浪江町の人口はもともと2万1000人でしたが、今は移住者を合わせて2000人弱です。その中でもともと居た方々は5%ほどですが、戻ってこられた方は、浪江町への強い思いがある方々です。今は、町のこと、コミュニティのことをポジティブに考えてここに住もうと決めた人たちだけで構成されています。そんな場所は日本の中でも珍しい。

そういう町なので、私みたいな者が突然移住しても歓迎してくれましたし、新しいアイデアを投げ込んでもサポートしてくれます。そんなオープンで気持ちのいいコミュニティやフロンティアスピリットに惹きつけられた若者がどんどん集まっている。アメリカ建国時に理想に燃えて海を渡ったピルグリムにシンクロするような感覚があってワクワクします。

中道:そういう成り立ちの場所は、今現在少なくとも日本にはないでしょうね。

高橋:もちろんこれは悲劇が生んだ結果ではあります。けれど、そこからポジティブを生み出そうというエネルギーが生まれているのはすごい希望だと思います。

中道:いろいろな自然災害を乗り越えてきた日本だから、悲劇から新しい形の町が立ち上がる強さがあるんでしょうね。若者が減って過疎化している地方というのは、たぶん若者にとって楽しくない場所なんでしょう。

高橋:それがコアだと思っています。責任感だけで過疎の地域を再生するのは難しい。どれだけいい文化を作るか、面白いことやワクワクすることを作るか。抑圧された中では幸福もワクワクもありませんから、そこには自由も不可欠です。

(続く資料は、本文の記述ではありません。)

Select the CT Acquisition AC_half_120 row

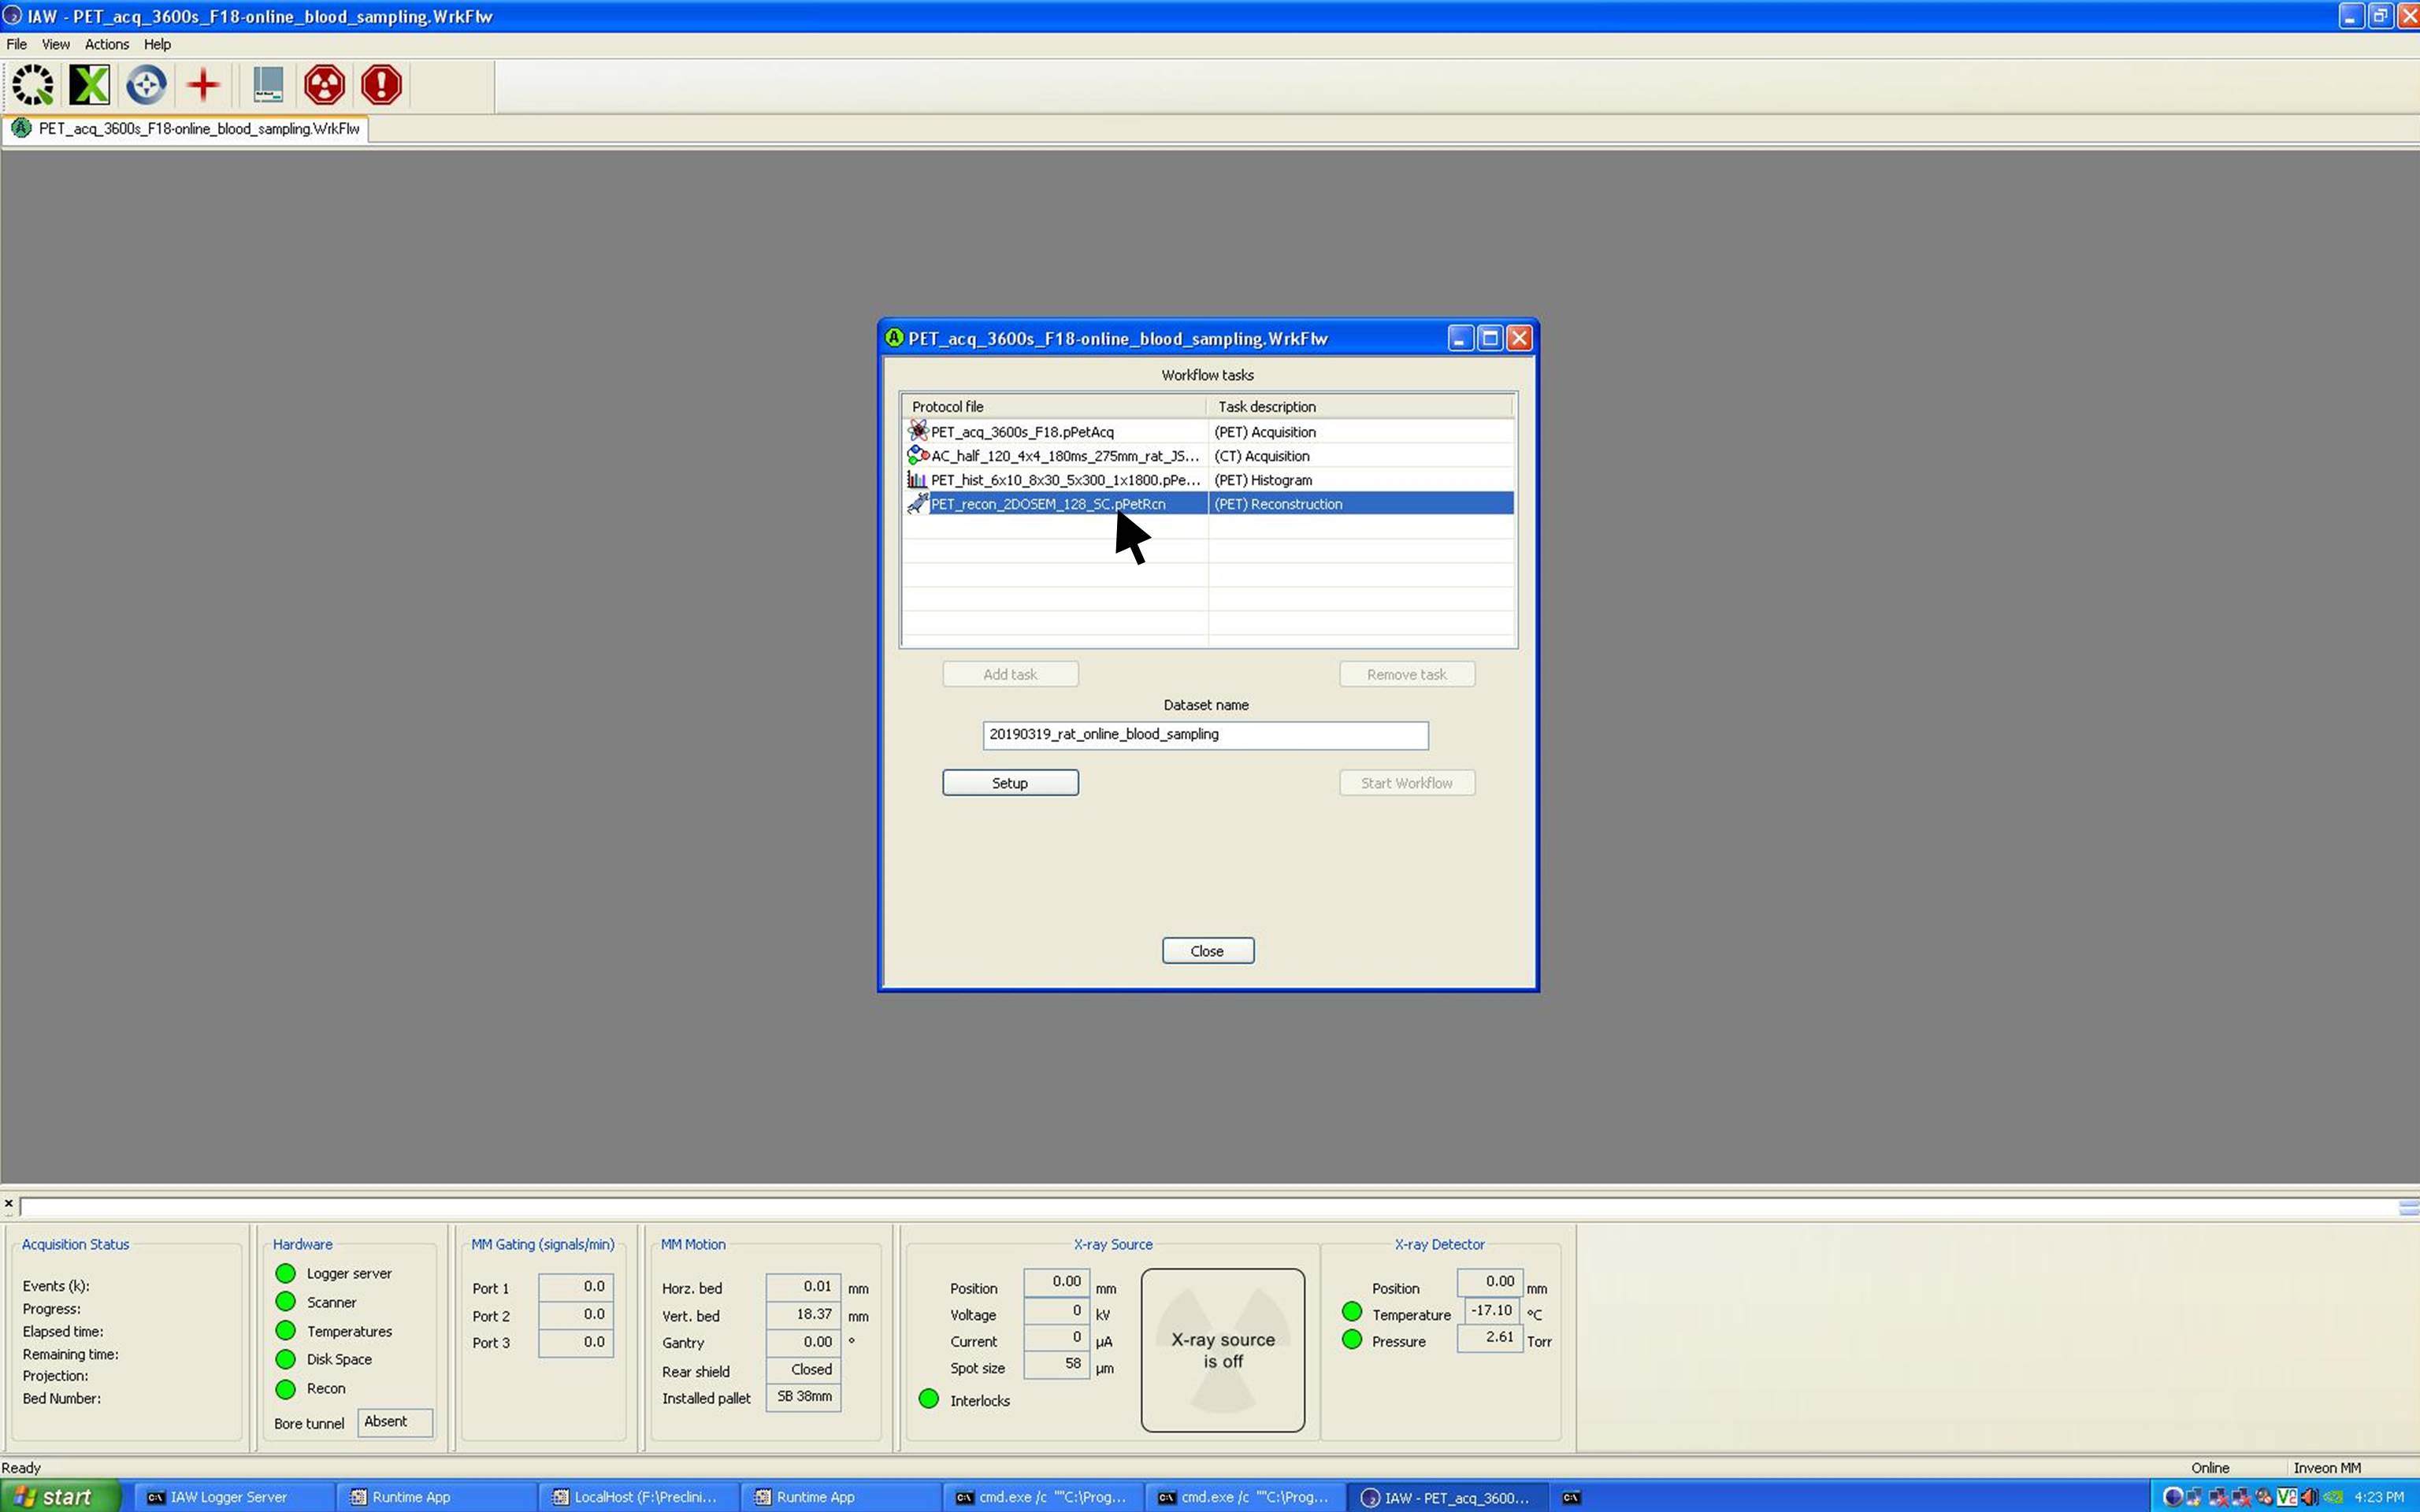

中道:前回出てきた自由と安全のバランスの話に繋がる気がします。アメリカは自由に重きを置き、日本は安全に重きを置く。

高橋:強さやしなやかさという日本のベースにアメリカの自由を取り入れることで、浪江町のフロンティアが起きているのだと思います。

中道:高齢化社会の問題など、日本は世界でも先頭を走っていますから、日本のケーススタディを世界が追いかけてくるはずです。そういう意味でも浪江町での取り組みは次のステップとして必ず生きると思います。

高橋:世界に教訓を与えられるようなモデルをみんなで作れたら最高です。ぜひ、浪江町にも遊びに来てください。